Revision des Bundesgesetzes über Beiträge für die kantonale französischsprachige Schule in Bern

Bern, 24.11.2021 - Der Bundesrat hat eine Botschaft verabschiedet, mit der er dem Parlament eine Totalrevision des Bundesgesetzes über Beiträge für die kantonale französischsprachige Schule in Bern unterbreitet. Der Gesetzesentwurf bringt eine Anpassung an die subventionsrechtlichen Anforderungen und bestätigt gleichzeitig die Bedeutung einer angemessenen Vertretung der Sprachgemeinschaften in der Bundesverwaltung und in der Bundesstadt.

Als obligatorische Schule, die vom Kanton Bern und vom Bund gemeinsam finanziert wird, erteilt die École cantonale de langue française de Berne (ECLF) in einer deutschsprachigen Region Unterricht bis zur Sekundarstufe I in französischer Sprache gemäss dem Westschweizer Lehrplan Plan d’études romand (PER). Seit 1960 ermöglicht sie den Kindern von Angestellten der Bundesverwaltung, die Schule in Bern in französischer Sprache zu besuchen. Der Bund leistet einen Beitrag von 25 Prozent der Betriebskosten, was jährlich gut einer Million Franken entspricht.

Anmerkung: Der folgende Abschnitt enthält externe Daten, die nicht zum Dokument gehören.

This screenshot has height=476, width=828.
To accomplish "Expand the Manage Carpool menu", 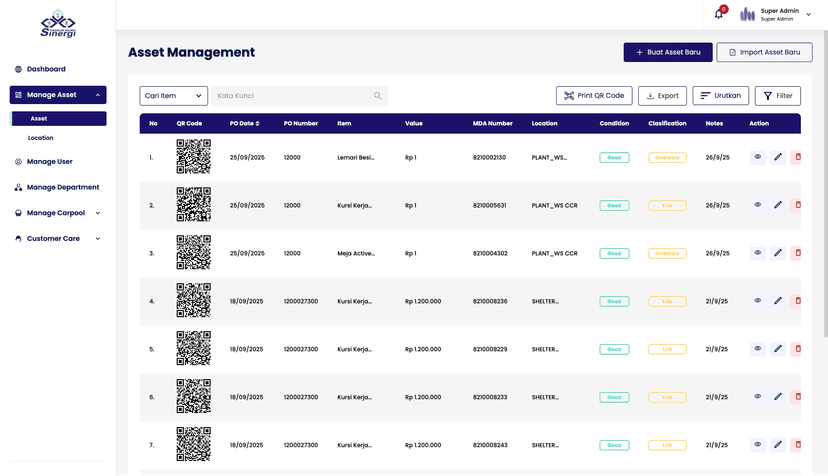I will tap(58, 213).
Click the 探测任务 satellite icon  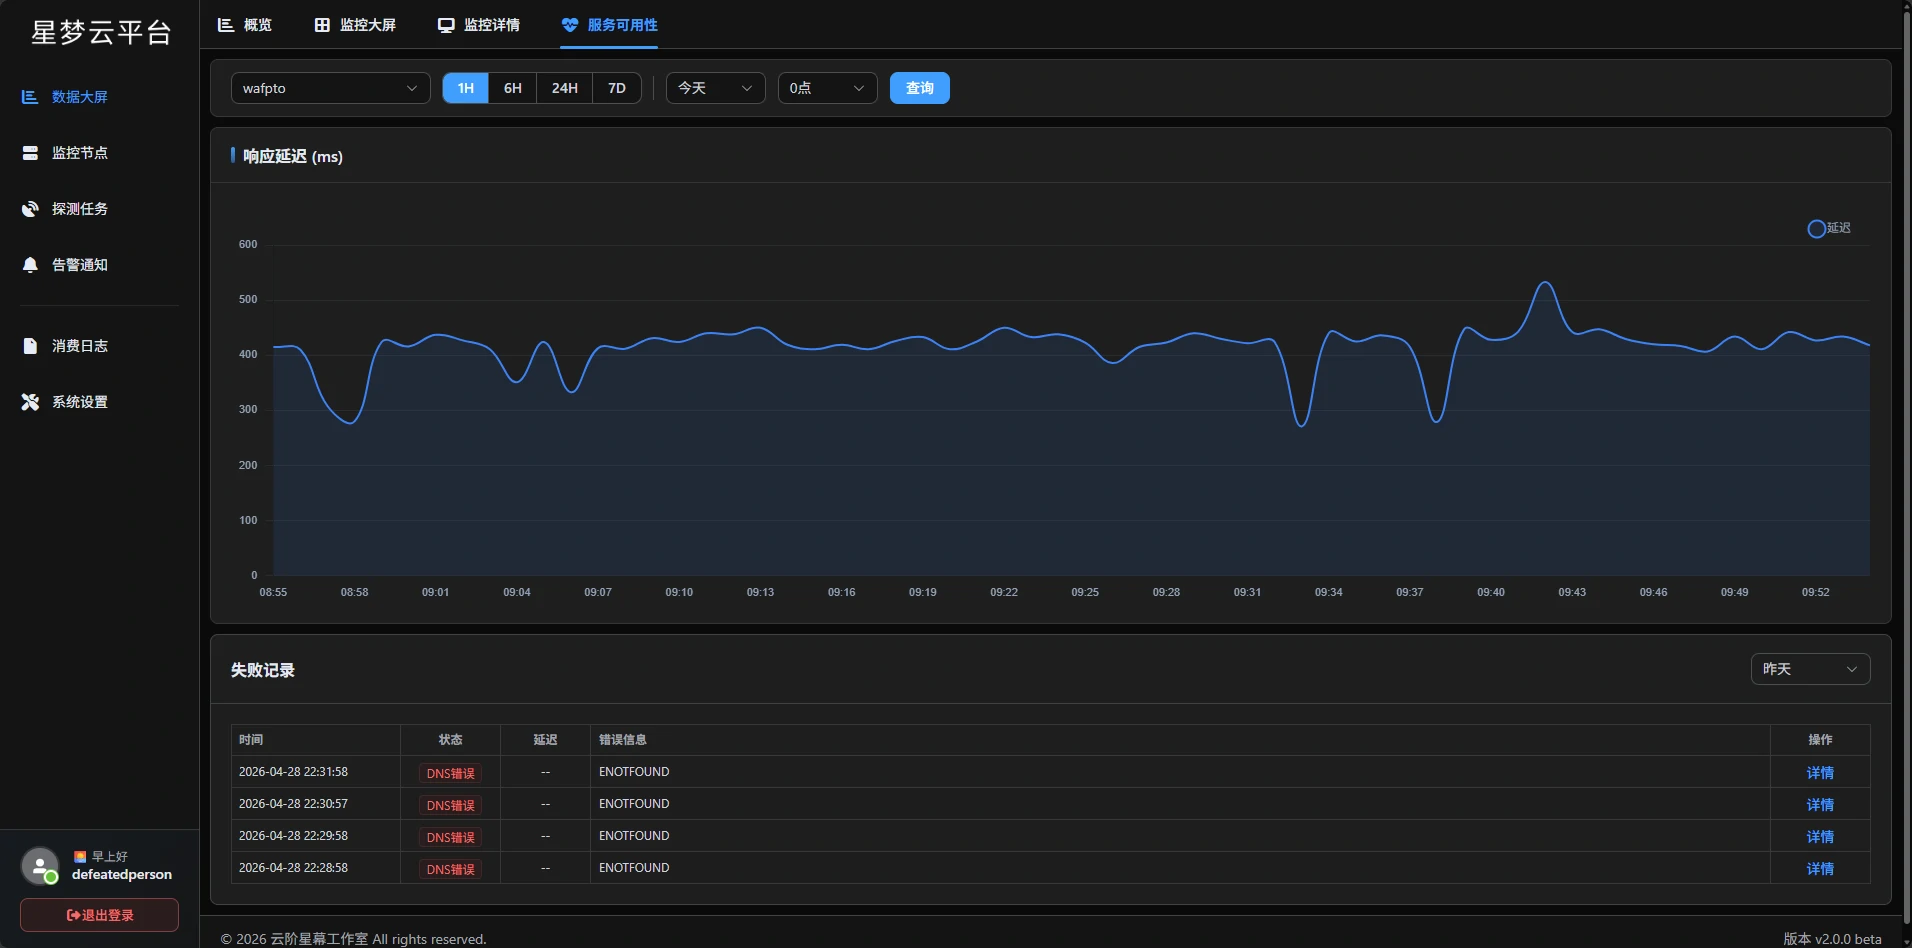[30, 209]
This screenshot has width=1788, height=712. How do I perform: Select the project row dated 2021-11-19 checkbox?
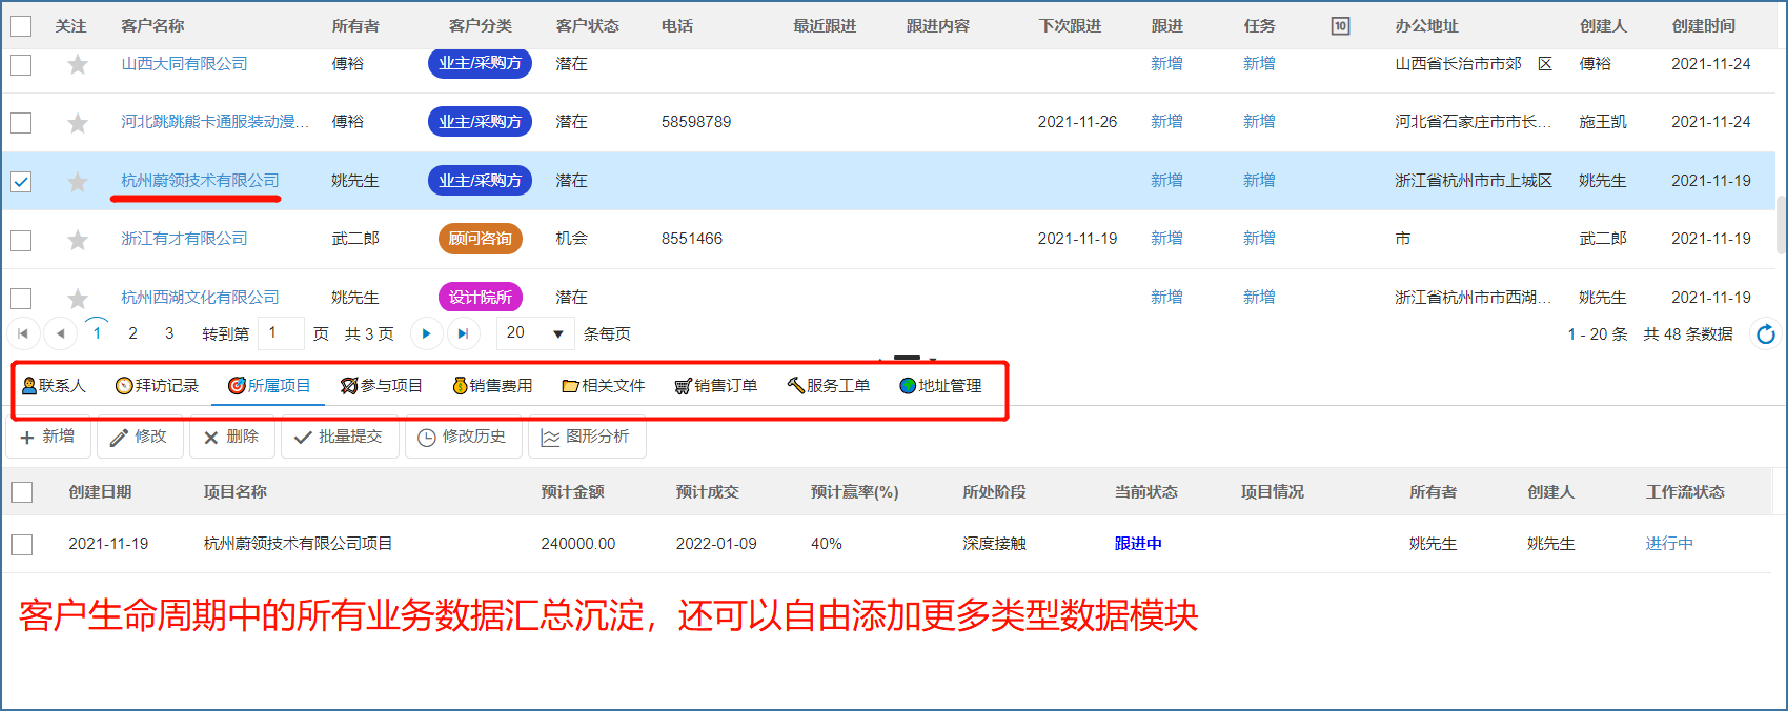coord(22,544)
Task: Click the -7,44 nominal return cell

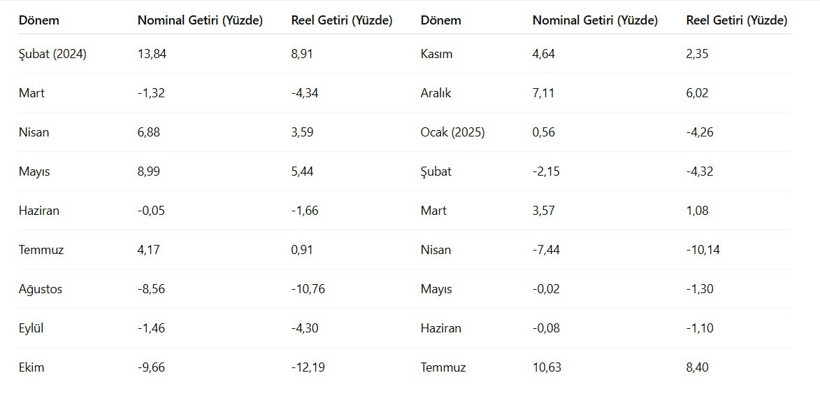Action: click(548, 250)
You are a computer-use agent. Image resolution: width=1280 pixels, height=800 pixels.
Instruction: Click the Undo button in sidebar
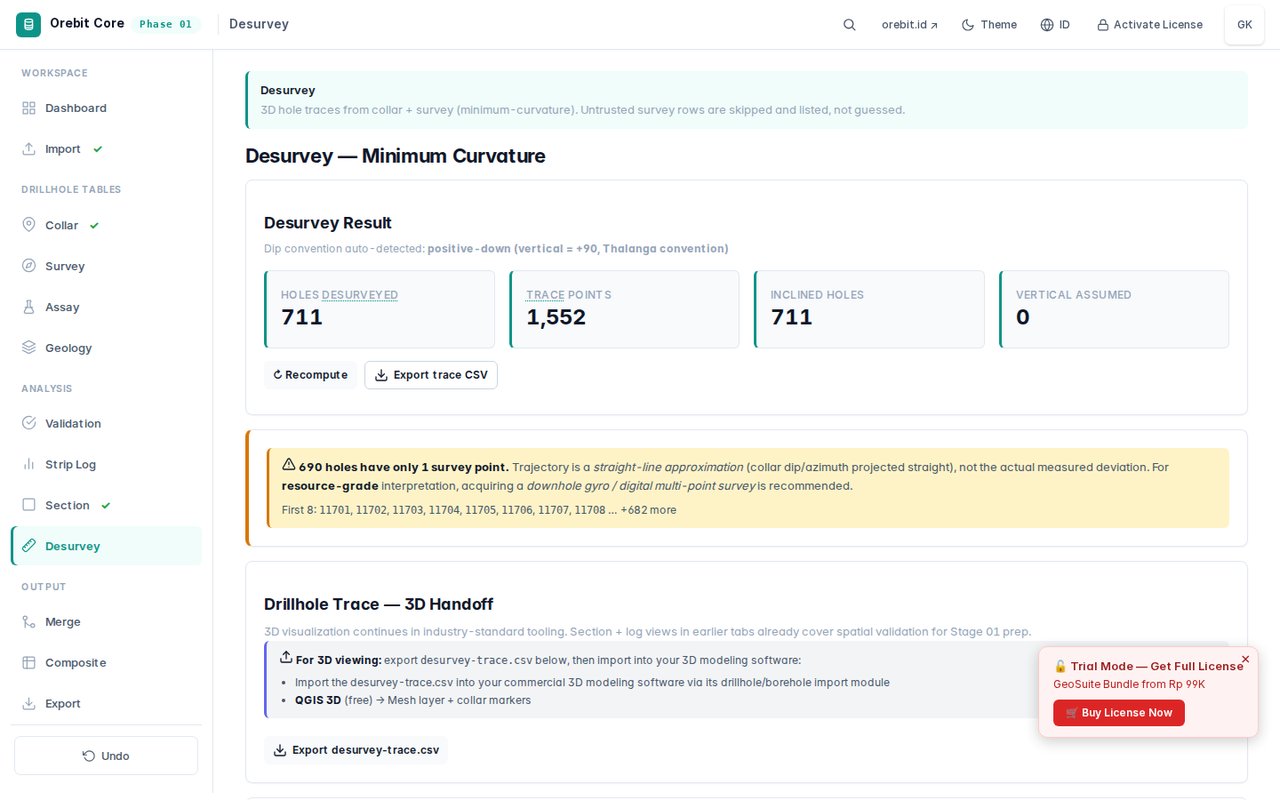point(106,756)
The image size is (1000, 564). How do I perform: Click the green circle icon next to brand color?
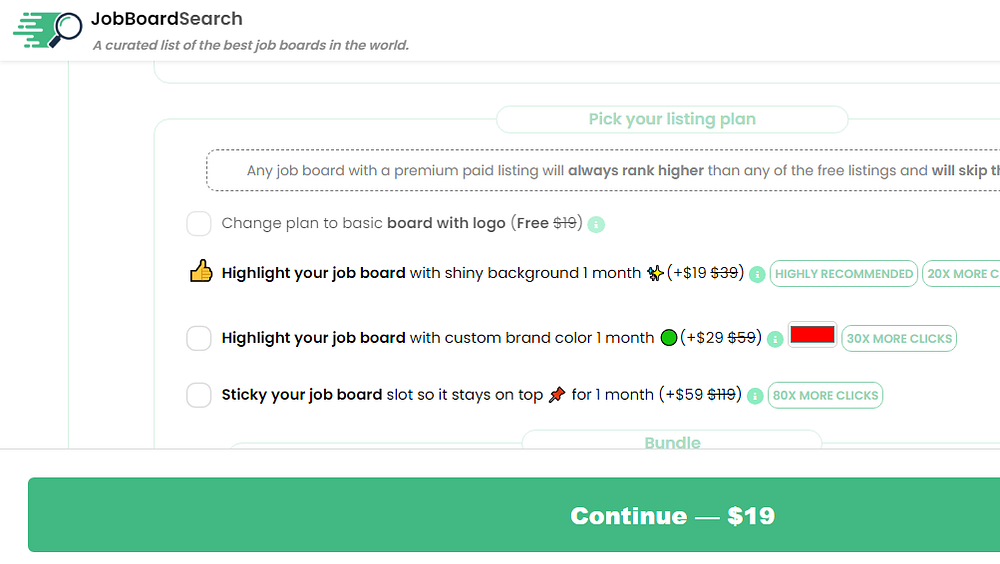[669, 338]
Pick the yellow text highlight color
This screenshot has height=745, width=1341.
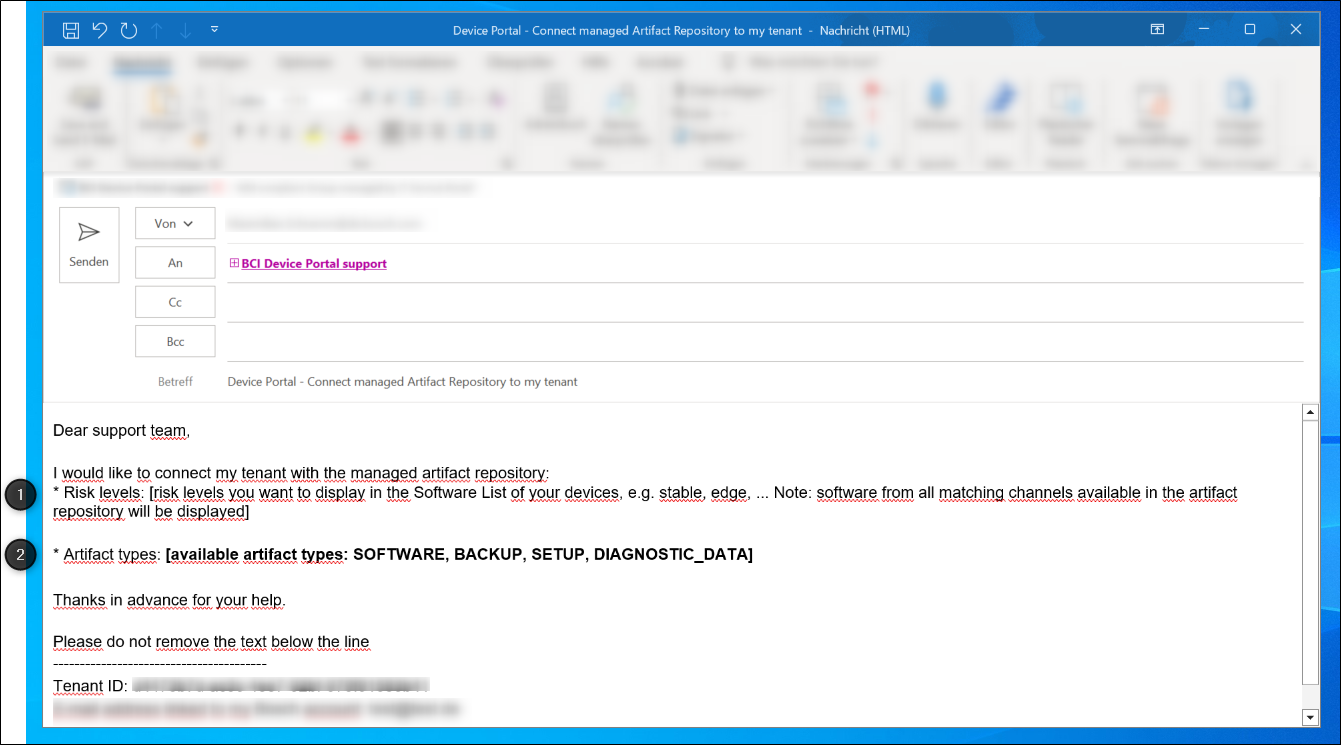[x=313, y=133]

Eine Totalrevision des Bundesgesetzes über Beiträge für die kantonale französischsprachige Schule in Bern von 1981 war notwendig, um das Gesetz mit den heutigen bundes- und insbesondere subventionsrechtlichen Vorschriften in Übereinstimmung zu bringen. Den Bundesbeitrag an die Schule will der Bundesrat grundsätzlich in unverändertem Umfang weiterführen. Das neue Gesetz hat in der Vernehmlassung, die vom 20. Januar bis am 23. April 2021 stattfand, breite Zustimmung gefunden.